Regia di Clint Eastwood vedi scheda film
"Letters From Iwo Jima" è un film in giapponese. E' un film sottotitolato. E' un film di Clint Eastwood. Con questo film Clint chiude il dittico su una delle più celebri battaglie della seconda guerra mondiae, pur non parlando della guerra stessa. Se "Flags of Our Fathers" denunciava un'intera nazione, e ridimensionava lo stolto patriottismo americano, che nel cinema eastwoodiano si traduce in cinismo e amoralismo, questo "Letters From Iwo Jima" si fissa sull'umanesimo eastwoodiano tessendo i fili di una favola, sia esteticamente con un senso iconograficamente estraniante, sia narrativamete con storie labirintiche ed esemplari. Nell'inferno nero, nero per la terra di quell'isola che non dà vita, Clint lascia a piede libero i suoi personaggi, su tutti il generale Kuribayashi di Ken Watanabe, anticonvenzionale come il regista, l'umano barone Nishi e il soldato semplice Saigo, filo rosso che avvicina le varie storie personali. C'è chi dice che "Letters" non è un film pacifista, così come non lo era dichiaratamente "Flags", ma che piuttosto il primo episodio doveva fare i conti con esigenze di manifesto, e questo secondo capitolo invece è puro umanismo. Credo invece che in "Flags" sia deflagrante la rottura della retorica patriottistica e c'è poca speranza negli occhi di chi ha fatto quella guerra. In "Letters", invece, la guerra quasi resta sullo sfondo. Poche le scene di combattimento vero e proprio, seppur feroci e crunte, ma ciò che Clint fa è un'operazione di mimetismo. Nelle trame del racconto per immagini (il film si segue bene anche senza fare caso ai sottotitoli), il regista parla di uomini, e non di soldati. Questo per significare che la guerra è inutile, inumana e disumana.
A suo modo "Letters" è un western. Un western bagnato dall'oceano. Non ci sarà il deserto dell'Arizona, ma quell'isola è un deserto ugualmente. E poi abbiamo la vita brada, gli accampamenti, i villaggi in cui c'è pure lo spazio per un uomo a cavallo, e infine le sparatorie, i morti ammazzati e il nemico. E se questa analisi filo-westerniana fosse accreditabile, non si tratterebbe di un'ingerenza della cultura americana nell'iconografismo giapponese. Infatti ogni popolo ha avuto il suo western (e non il suo West), ovvero la sua età dell'oro, vera o presunta, in cui collocare i sogni e i rimandi di un altrove e di un altrieri.

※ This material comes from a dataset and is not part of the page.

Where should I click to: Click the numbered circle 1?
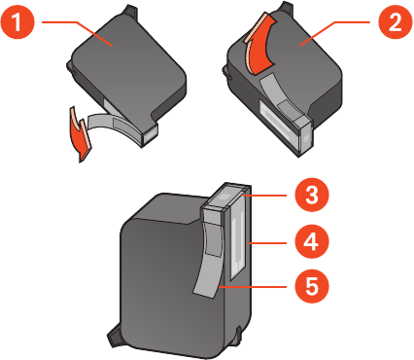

Clint, il più grande regista americano vivente, i cui film sono anticonformisti spesso solo in seconda lettura (e questa né è la grandezza), non fa altro che continuare a raccontare quell'altrove e quell'altrieri. E lo fa grazie alla fotografia desaturata di Tom Stern, che fa del luogo un non-luogo. Lo fa con l'iconografia, creando una set decoration estraniante in cui il dissociato protagonista, il davvero bravo e simpatico Kazunari Ninomiya, si muove come un uomo di vetro in un mondo di spigoli. La cosa strana del film, è che ti prende qualcosa in gola dall'inizio alla fine. Non riesci a capire se è per questa storia disarmante sulla ferocia della guerra, o se è il film stesso che dalle immagini ti conduce in un luogo dell'anima triste e nero. O forse commuove perchè a dirigere un film come questo è Clint Eastwood. Con tutto ciò che si porta dietro.